What you should do: Please write out the data exactly, line by line.

Dataset excerpts:
Start of Block

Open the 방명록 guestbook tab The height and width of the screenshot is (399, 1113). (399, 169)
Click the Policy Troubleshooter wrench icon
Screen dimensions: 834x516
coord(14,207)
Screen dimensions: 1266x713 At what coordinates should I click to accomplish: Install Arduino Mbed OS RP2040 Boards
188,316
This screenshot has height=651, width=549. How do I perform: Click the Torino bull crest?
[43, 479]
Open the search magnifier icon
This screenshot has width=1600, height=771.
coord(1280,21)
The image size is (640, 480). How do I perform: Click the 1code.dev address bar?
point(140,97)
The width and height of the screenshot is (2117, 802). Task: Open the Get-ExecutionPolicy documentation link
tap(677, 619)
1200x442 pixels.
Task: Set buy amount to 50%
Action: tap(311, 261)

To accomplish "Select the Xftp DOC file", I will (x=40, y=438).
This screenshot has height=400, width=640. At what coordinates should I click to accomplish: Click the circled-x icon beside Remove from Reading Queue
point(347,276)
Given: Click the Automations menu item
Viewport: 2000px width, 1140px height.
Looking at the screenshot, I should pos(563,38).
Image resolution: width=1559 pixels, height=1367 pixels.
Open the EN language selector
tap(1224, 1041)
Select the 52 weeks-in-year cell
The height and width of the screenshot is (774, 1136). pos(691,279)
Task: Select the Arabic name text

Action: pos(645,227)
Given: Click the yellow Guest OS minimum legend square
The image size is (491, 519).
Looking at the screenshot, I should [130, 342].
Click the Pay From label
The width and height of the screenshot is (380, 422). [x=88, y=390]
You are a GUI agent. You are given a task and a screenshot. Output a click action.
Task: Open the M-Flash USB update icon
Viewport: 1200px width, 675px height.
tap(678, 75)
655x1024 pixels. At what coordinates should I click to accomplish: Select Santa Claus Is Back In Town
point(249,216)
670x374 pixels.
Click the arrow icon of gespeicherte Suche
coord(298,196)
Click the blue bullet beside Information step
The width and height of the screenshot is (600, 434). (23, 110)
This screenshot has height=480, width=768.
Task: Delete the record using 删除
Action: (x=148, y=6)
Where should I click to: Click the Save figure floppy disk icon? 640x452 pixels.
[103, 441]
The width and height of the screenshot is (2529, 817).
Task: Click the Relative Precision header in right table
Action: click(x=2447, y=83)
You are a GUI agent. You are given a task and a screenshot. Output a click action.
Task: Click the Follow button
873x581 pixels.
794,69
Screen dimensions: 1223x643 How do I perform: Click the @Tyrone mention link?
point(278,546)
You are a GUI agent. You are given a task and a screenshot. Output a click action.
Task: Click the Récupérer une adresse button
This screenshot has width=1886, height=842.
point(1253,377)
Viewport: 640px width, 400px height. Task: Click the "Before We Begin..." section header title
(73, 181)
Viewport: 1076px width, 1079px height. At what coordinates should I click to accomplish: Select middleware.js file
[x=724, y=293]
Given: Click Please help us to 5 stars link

End of Block

Exercise solution:
Open the 방명록 guestbook tab The height and width of the screenshot is (399, 1113). (399, 169)
Click the Policy Troubleshooter wrench icon
Screen dimensions: 834x516
coord(14,207)
Screen dimensions: 1266x713 At what coordinates should I click to accomplish: Install Arduino Mbed OS RP2040 Boards
188,316
This screenshot has height=651, width=549. How do I perform: Click the Torino bull crest?
[43, 479]
Open the search magnifier icon
This screenshot has width=1600, height=771.
coord(1280,21)
The image size is (640, 480). How do I perform: Click the 1code.dev address bar?
point(140,97)
The width and height of the screenshot is (2117, 802). Task: Open the Get-ExecutionPolicy documentation link
tap(677, 619)
1200x442 pixels.
Task: Set buy amount to 50%
Action: tap(311, 261)

To accomplish "Select the Xftp DOC file", I will (x=40, y=438).
This screenshot has height=400, width=640. At what coordinates should I click to accomplish: Click the circled-x icon beside Remove from Reading Queue
point(347,276)
Given: Click the Automations menu item
Viewport: 2000px width, 1140px height.
Looking at the screenshot, I should pos(563,38).
Image resolution: width=1559 pixels, height=1367 pixels.
Open the EN language selector
tap(1224, 1041)
Select the 52 weeks-in-year cell
The height and width of the screenshot is (774, 1136). pos(691,279)
Task: Select the Arabic name text

Action: pos(645,227)
Given: Click the yellow Guest OS minimum legend square
The image size is (491, 519).
Looking at the screenshot, I should [130, 342].
Click the Pay From label
The width and height of the screenshot is (380, 422). [x=88, y=390]
You are a GUI agent. You are given a task and a screenshot. Output a click action.
Task: Open the M-Flash USB update icon
Viewport: 1200px width, 675px height.
tap(678, 75)
655x1024 pixels. At what coordinates should I click to accomplish: Select Santa Claus Is Back In Town
point(249,216)
670x374 pixels.
Click the arrow icon of gespeicherte Suche
coord(298,196)
Click the blue bullet beside Information step
The width and height of the screenshot is (600, 434). (23, 110)
This screenshot has height=480, width=768.
Task: Delete the record using 删除
Action: (x=148, y=6)
Where should I click to: Click the Save figure floppy disk icon? 640x452 pixels.
[103, 441]
The width and height of the screenshot is (2529, 817).
Task: Click the Relative Precision header in right table
Action: click(x=2447, y=83)
You are a GUI agent. You are given a task and a screenshot. Output a click action.
Task: Click the Follow button
873x581 pixels.
794,69
Screen dimensions: 1223x643 How do I perform: Click the @Tyrone mention link?
point(278,546)
You are a GUI agent. You are given a task and a screenshot. Output a click action.
Task: Click the Récupérer une adresse button
This screenshot has width=1886, height=842.
point(1253,377)
Viewport: 640px width, 400px height. Task: Click the "Before We Begin..." section header title
(73, 181)
Viewport: 1076px width, 1079px height. At what coordinates should I click to accomplish: Select middleware.js file
[x=724, y=293]
Given: Click Please help us to 5 stars link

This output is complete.